Vaccines: Philosophical, moral beliefs tied to religion determine acceptance

March 22, 2022
Written By:
Jared Wadley

A crucifix and vaccine vial sitting on an open bible and masks. Image credit: iStock

Strong philosophical and moral beliefs associated with many religions can contribute to vaccine hesitancy and reduce vaccination rates, a new study shows.

Researchers from four universities—including the University of Michigan—examined attitudes and behaviors for three vaccines: flu, measles-mumps-rubella (MMR) and human-papillomavirus (HPV). They wanted to learn about the relationship with philosophical, spiritual and moral beliefs.

Published in the Journal of Health Psychology, the findings offered guidance in how health agencies can encourage more people to get vaccinations, including those related to COVID-19.

News accounts in recent years have chronicled religious and public health debates about taking vaccines. Few studies have looked at religious affiliations, beliefs and attitudes about vaccinations and self-declared vaccination rates in a large sample, said study co-author Hang Lu, U-M assistant professor of communication and media.

In 2018-2019, more than 3,000 adults nationwide completed four surveys online and by phone regarding their attitudes and behaviors relevant to the three vaccines.
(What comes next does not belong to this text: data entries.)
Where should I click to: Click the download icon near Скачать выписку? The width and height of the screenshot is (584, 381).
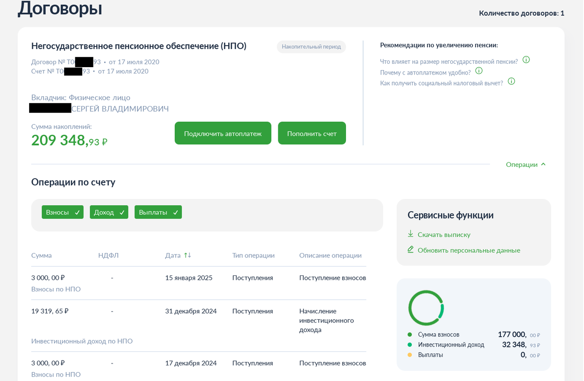410,234
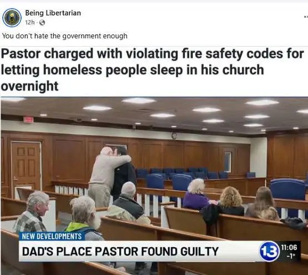Click the two men hugging

(112, 175)
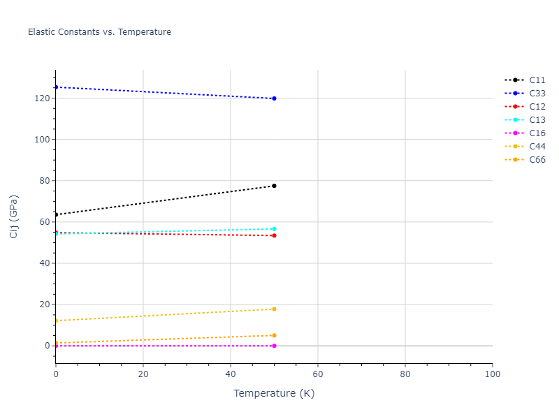559x419 pixels.
Task: Click the Elastic Constants vs. Temperature title
Action: pyautogui.click(x=99, y=32)
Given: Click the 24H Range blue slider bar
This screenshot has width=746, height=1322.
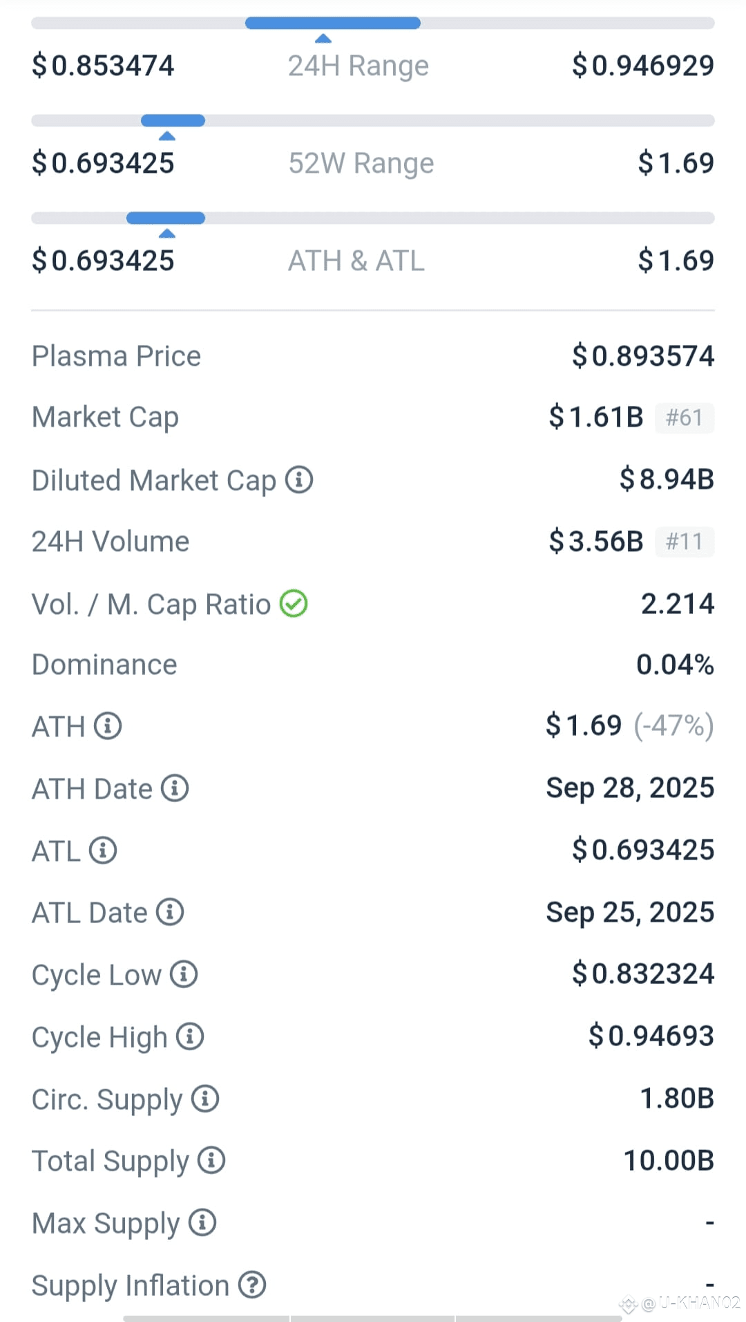Looking at the screenshot, I should pyautogui.click(x=333, y=24).
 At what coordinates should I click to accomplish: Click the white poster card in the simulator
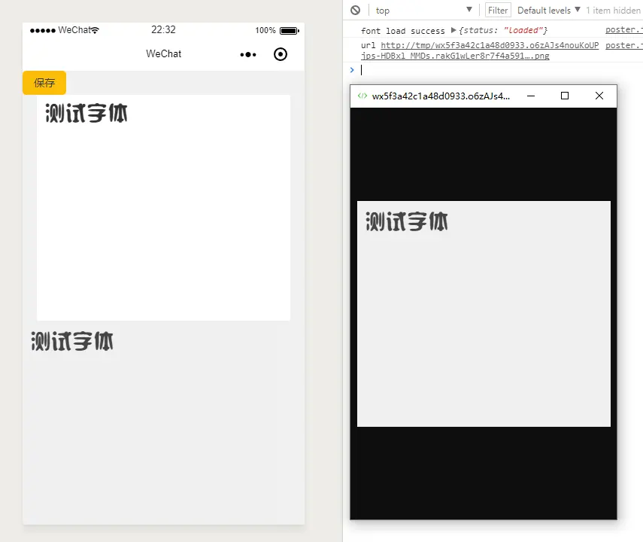[163, 207]
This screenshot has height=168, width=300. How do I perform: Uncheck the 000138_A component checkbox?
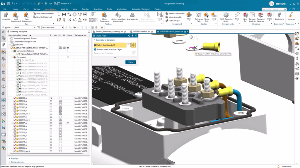click(x=15, y=98)
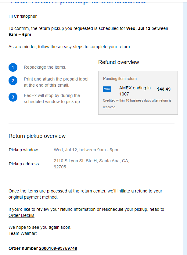Viewport: 187px width, 255px height.
Task: Open order number 2000109-93759748 link
Action: pyautogui.click(x=58, y=248)
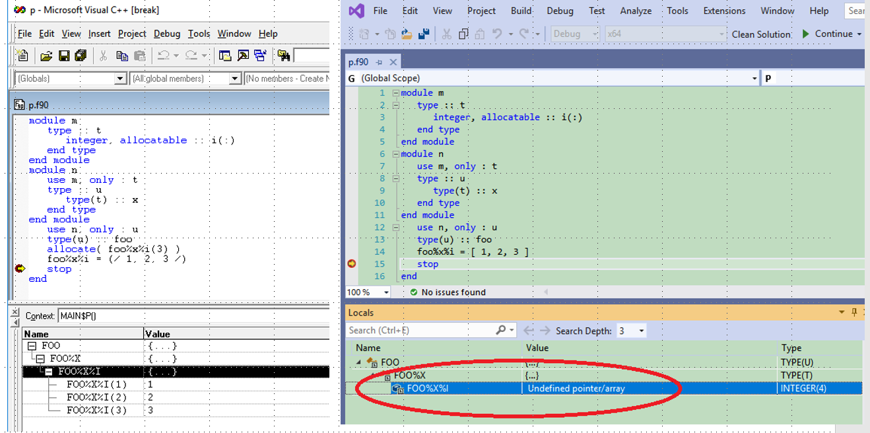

They represented diverse religious groups: Protestant, Roman Catholic and Orthodox Catholic, Mormon, “Just” Christian, Muslim, Jewish, Buddhist and Hindu, Unitarian, Other, Agnostic, or Nothing in particular.

The study asked, “Does your religion forbid its members from getting vaccines? and “Do you follow what your religion says about vaccines or not? Only 3%—mostly Roman Catholics and Protestants—said their religion did not permit the vaccine, and only half of those said they followed that mandate.
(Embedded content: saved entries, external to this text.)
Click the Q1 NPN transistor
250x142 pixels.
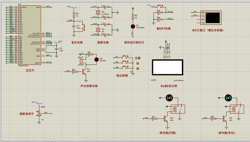pos(84,72)
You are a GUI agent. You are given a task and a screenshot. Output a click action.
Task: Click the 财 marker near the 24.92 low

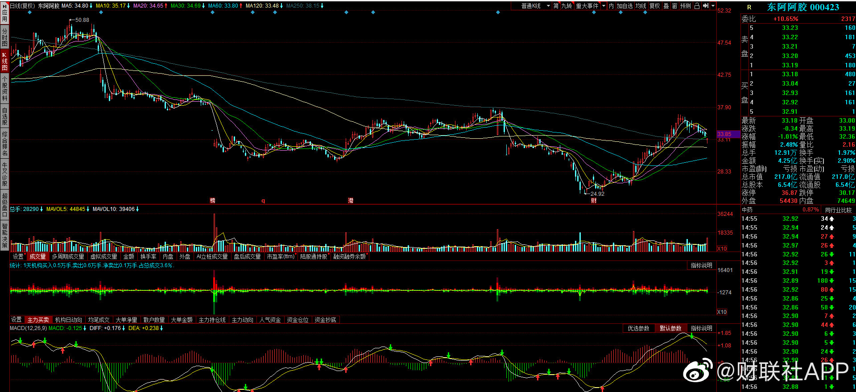(x=594, y=201)
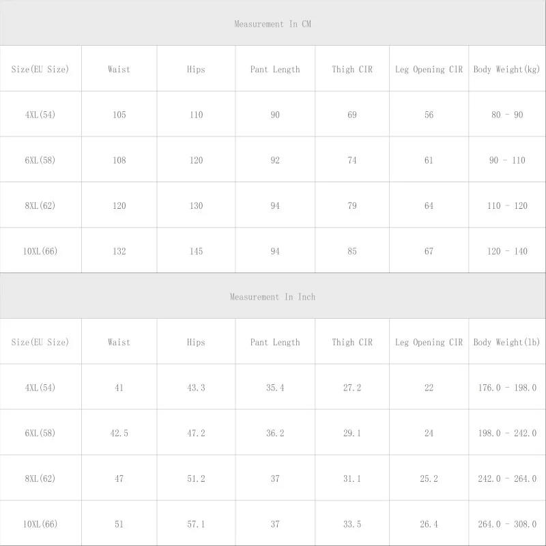546x546 pixels.
Task: Click the "Measurement In Inch" table title
Action: coord(273,297)
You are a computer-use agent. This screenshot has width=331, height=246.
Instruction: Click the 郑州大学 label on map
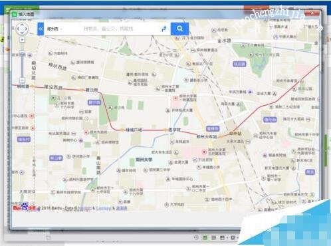click(144, 160)
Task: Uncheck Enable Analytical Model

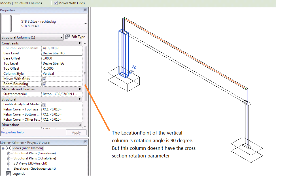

For philosophical views, such as “health is controlled by God,” identifying as Protestant, “Just” Christian or Muslim had stronger beliefs related to flu vaccines. Strong philosophical beliefs predicted weaker intentions to encourage others to vaccinate against the flu, as well as a hesitancy to get the vaccine themselves.

When it involved moral beliefs, the opposite occurred: Stronger intentions were present to get vaccinated and encourage others to do the same. Moral beliefs were associated with positive attitudes toward the flu and MMR vaccinations

Lu and colleagues say that if health agencies want to increase vaccination rates, the marketing strategy must change. Rather than targeting a particular religious identity, which will elicit defensive reactions from and create public stigma attached to certain religious groups, it is more fruitful and ethical for public health messages about vaccination to target these specific beliefs.

“Public health messages could frame vaccination recommendations in ways that highlight compatibility with (or absence of direct antagonism toward) these beliefs,” Lu said.

The study’s co-authors include Ozan Kuru, National University of Singapore; Man-pui Chan, Kathleen Jamieson and Dolores Albarracin, University of Pennsylvania; and Dominik Stecula, Colorado State University.